В постскриптуме доносчик приводит еще одну фразу Булгакова о политике властей:
— С одной стороны, кричат — «сберегай!», а с другой, начнешь сберегать — тебя станут считать за буржуя. Где же логика?
«Автора этого доклада тоже смущает этот вопрос, — признается агент, озабоченный, куда бы пристроить денежки, свои тридцать сребреников, полученных за тайную службу. — Хорошо бы, если бы кто-нибудь из компетентных лиц разъяснил бы этот вопрос в газетах».
Разумеется, Булгакова за границу не пустили.
Следующую попытку он сделал через полтора года, в конце лета 1929-го. К тому времени его положение резко ухудшилось: вокруг имени Булгакова кипели страсти, он стал запрещенным автором и был уверен, что как писатель уничтожен, а как человек — обречен.
Теперь он направляет просьбу на самый верх, сразу в несколько адресов: председателю ВЦИК Калинину, начальнику Главискусства[73]
Свидерскому (памятуя о его поддержке «Бега»), Горькому и — самому Сталину. И просит уже не о короткой поездке, а о разрешении выехать «на тот срок, который будет найден нужным», вместе с женой, потому что у себя на родине не в силах больше существовать.В ответ — молчание.
Осенью возобновляет попытки достучаться. Снова пишет: секретарю ЦИК Енукидзе[74]

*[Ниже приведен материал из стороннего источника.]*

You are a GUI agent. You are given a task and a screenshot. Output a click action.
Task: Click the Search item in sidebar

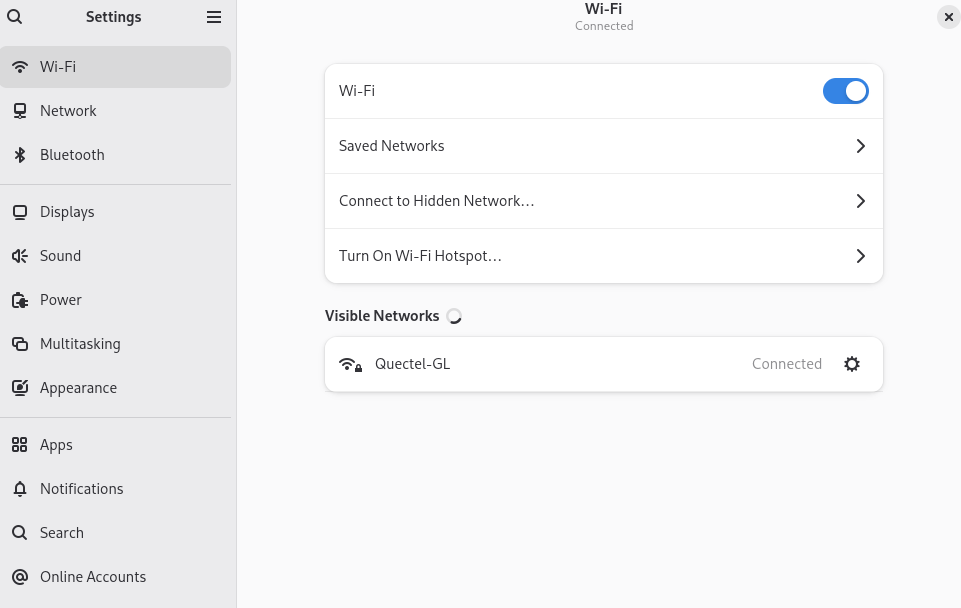[x=61, y=533]

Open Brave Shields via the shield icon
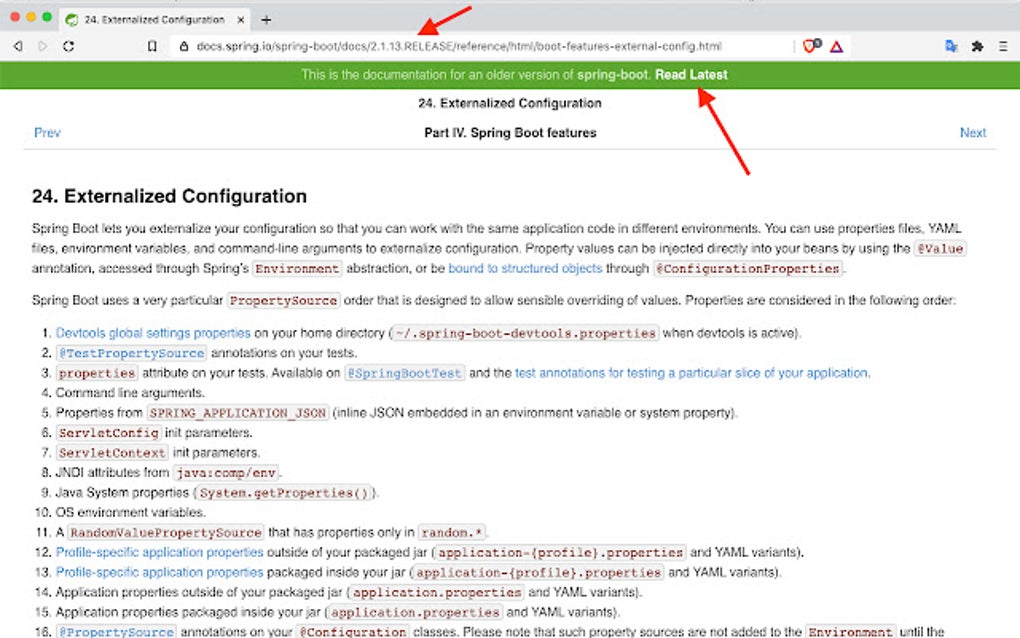point(809,45)

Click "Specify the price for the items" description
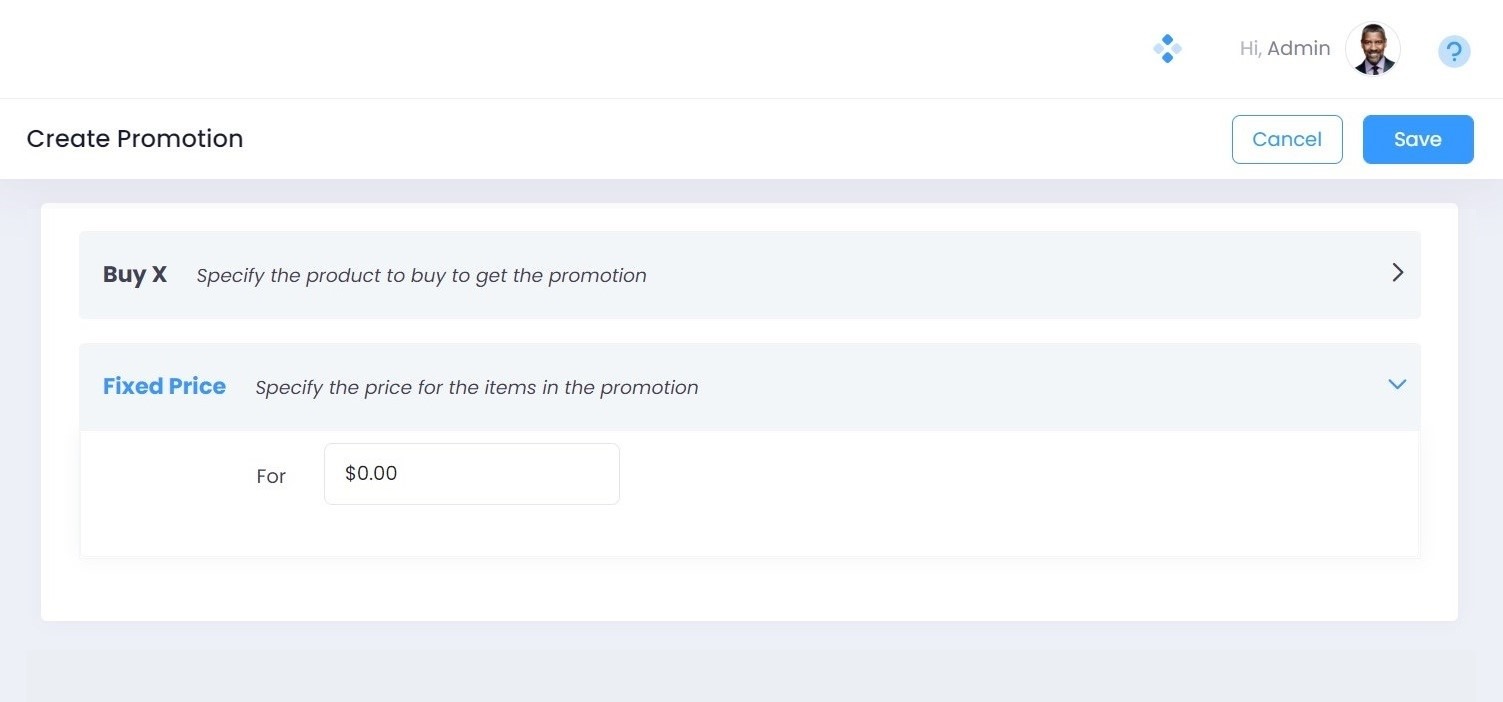476,388
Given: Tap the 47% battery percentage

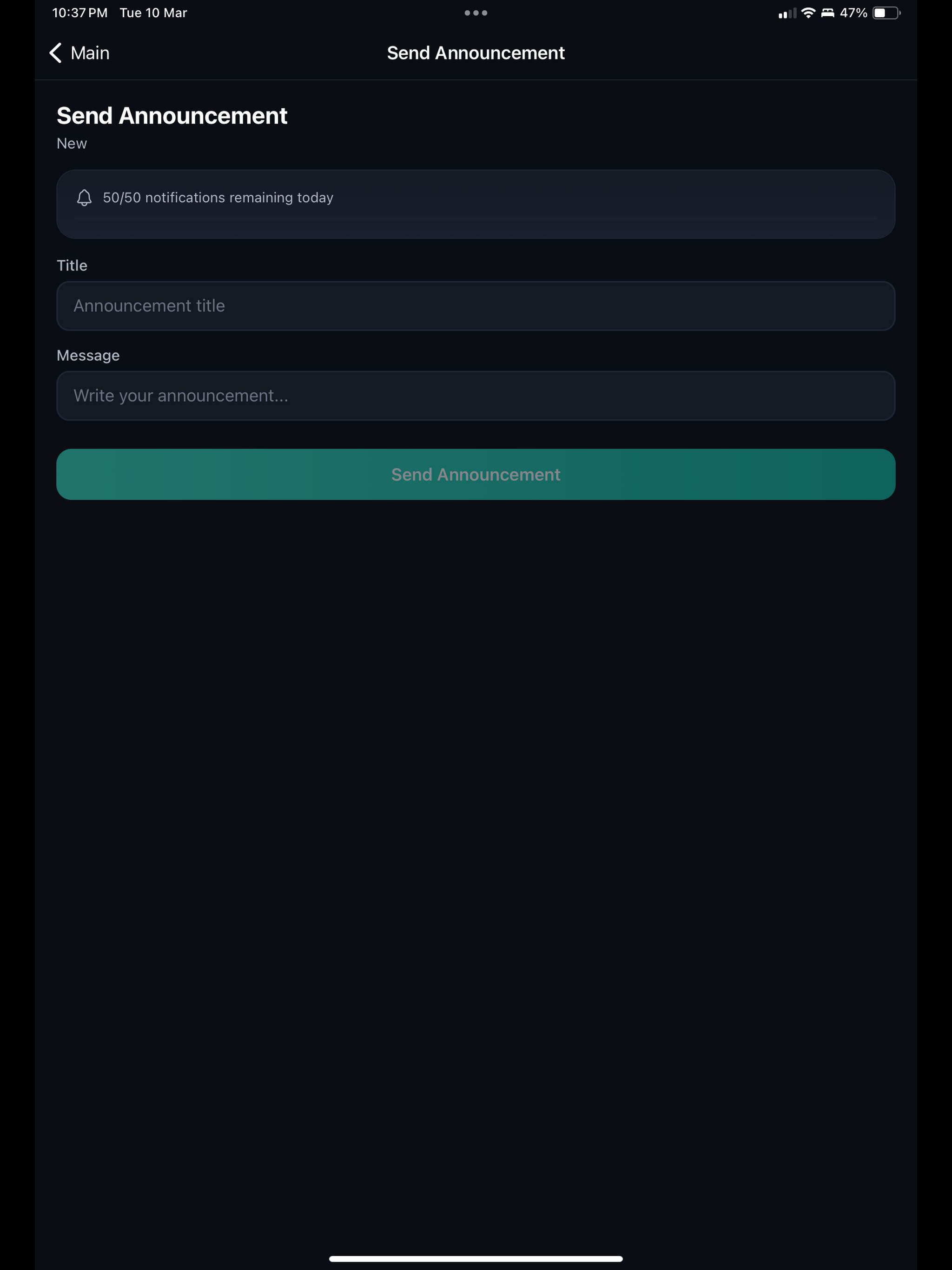Looking at the screenshot, I should pos(853,13).
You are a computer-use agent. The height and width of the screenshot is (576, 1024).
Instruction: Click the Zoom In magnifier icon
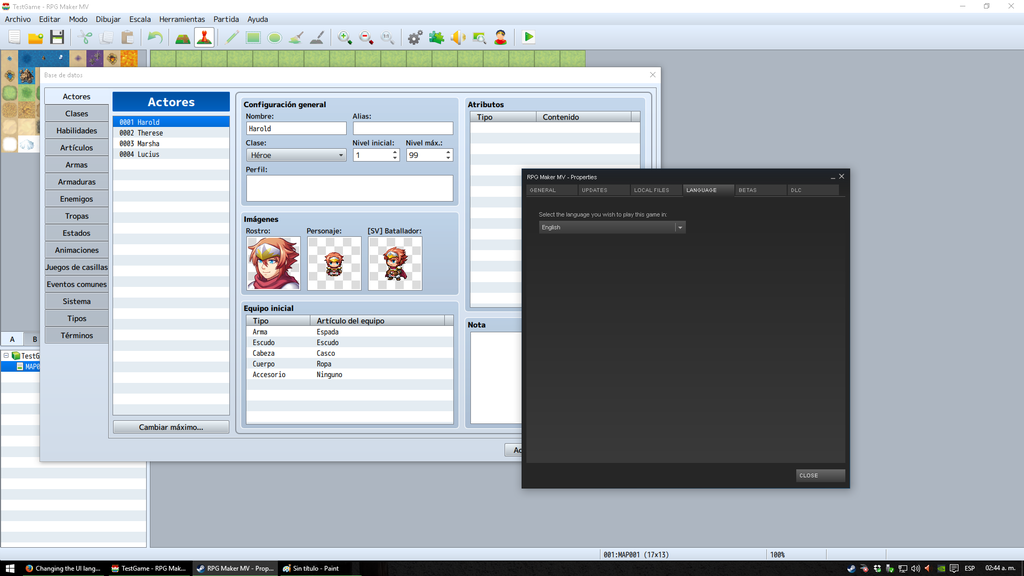tap(344, 37)
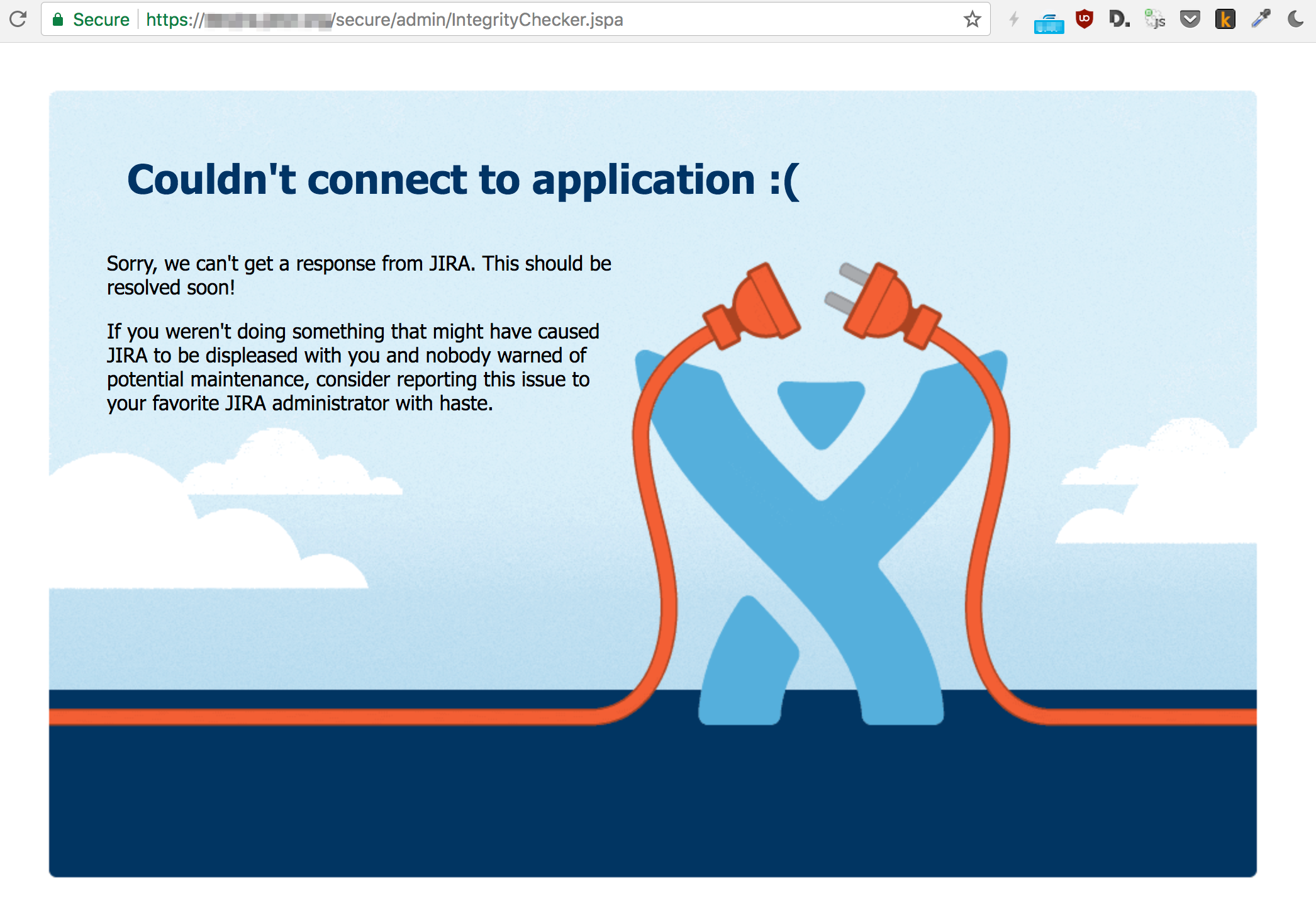Select the Secure label text
Image resolution: width=1316 pixels, height=905 pixels.
click(x=101, y=19)
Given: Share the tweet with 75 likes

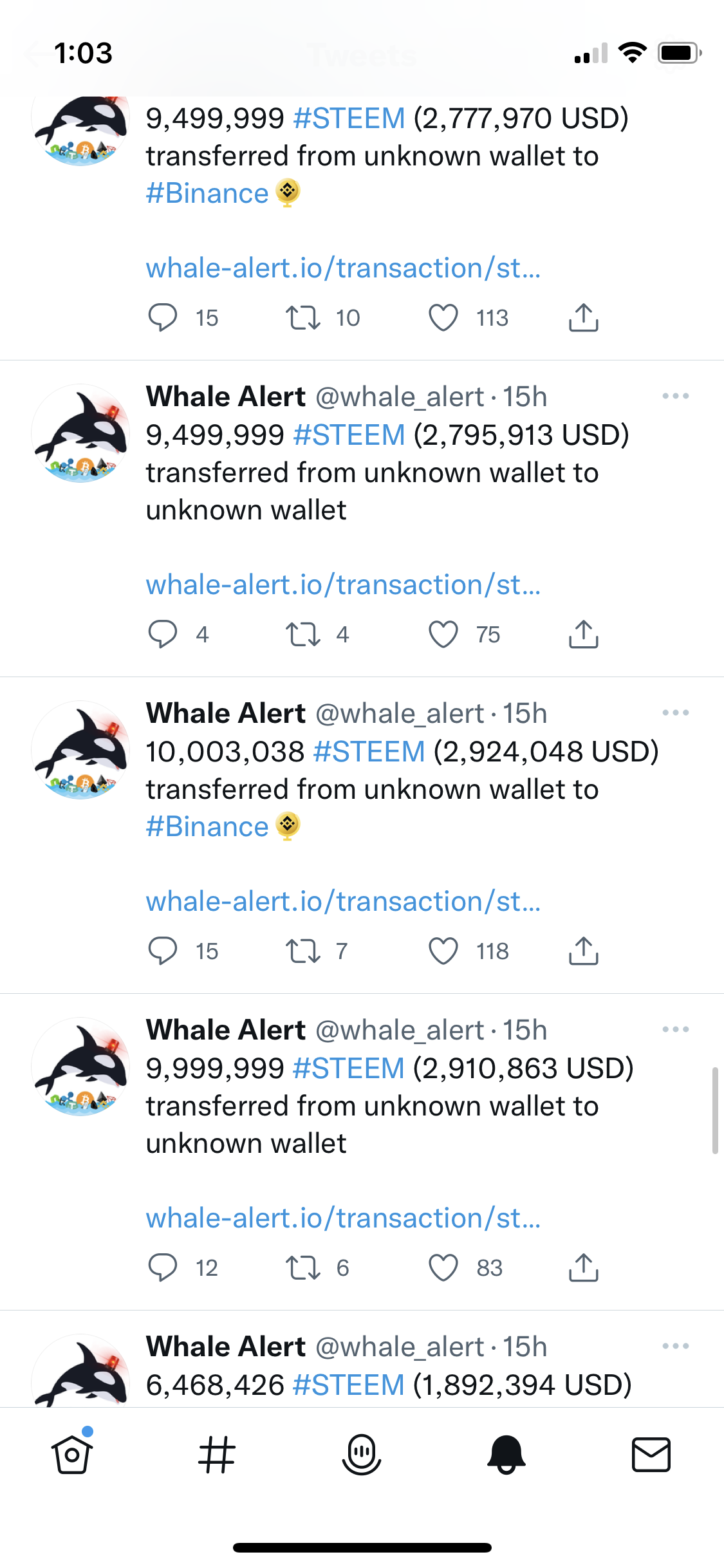Looking at the screenshot, I should point(584,634).
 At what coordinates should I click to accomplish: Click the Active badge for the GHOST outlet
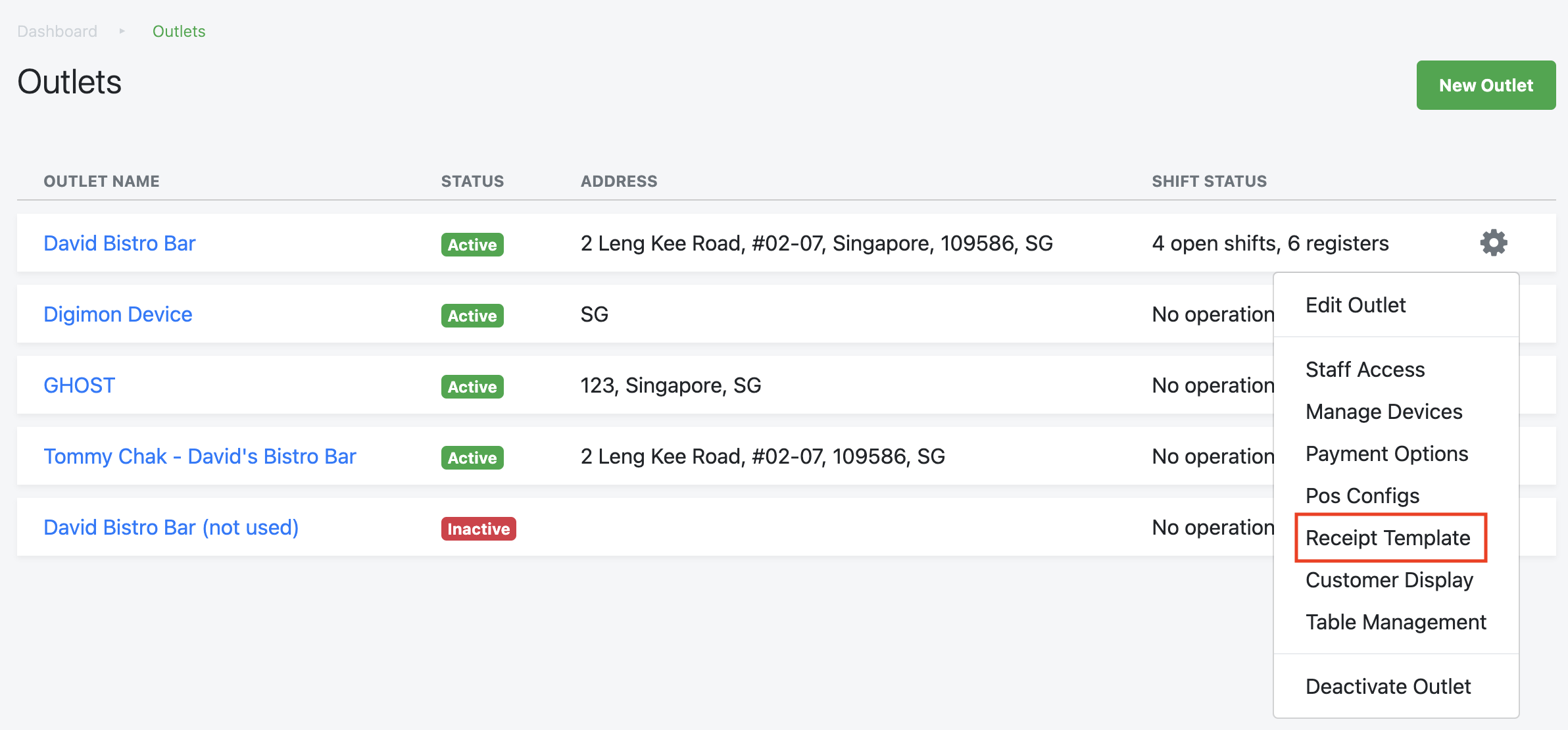pyautogui.click(x=472, y=387)
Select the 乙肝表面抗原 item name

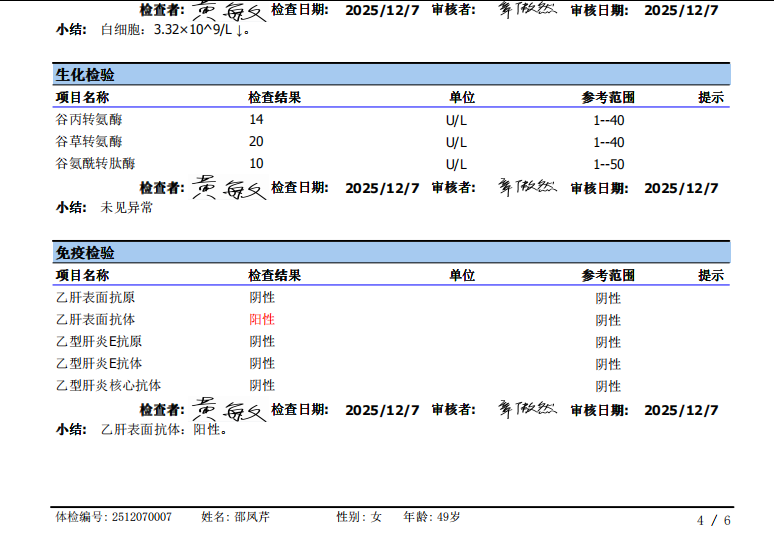(95, 298)
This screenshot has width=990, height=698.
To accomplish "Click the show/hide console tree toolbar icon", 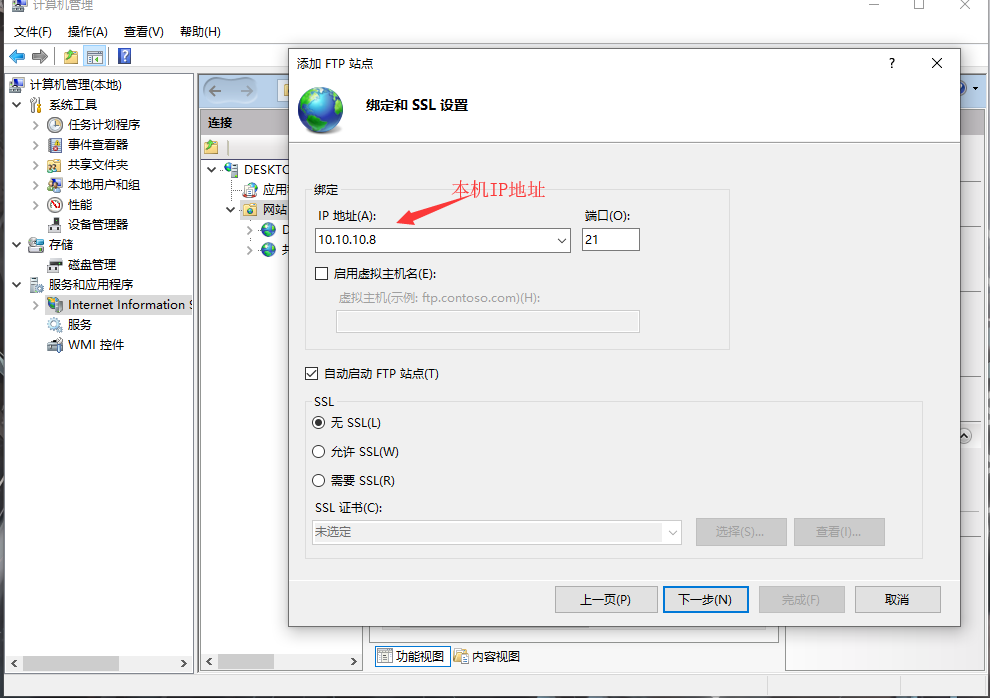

, Горькому — копия письма тут же попадает в досье. Как и другого письма, из Франции, от брата Булгакова — Николая, ученого-бактериолога, успевшего эмигрировать. Тот словно дразнит Михаила, изображая в красках «благородное тело старого, классического Парижа» и «хаос новых кварталов», облепивших его, «как комки грязи», «Montparnasse — кварталы бедноты, гуляк, бездельников, повес и жуликов (но и пролетариев из всех слоев и концов Земли) и Montmartre — квартал служителей искусствам (всяким, Миша, разнообразнейшим), Quartier Latin — студенческий и т. д., и т. д.»…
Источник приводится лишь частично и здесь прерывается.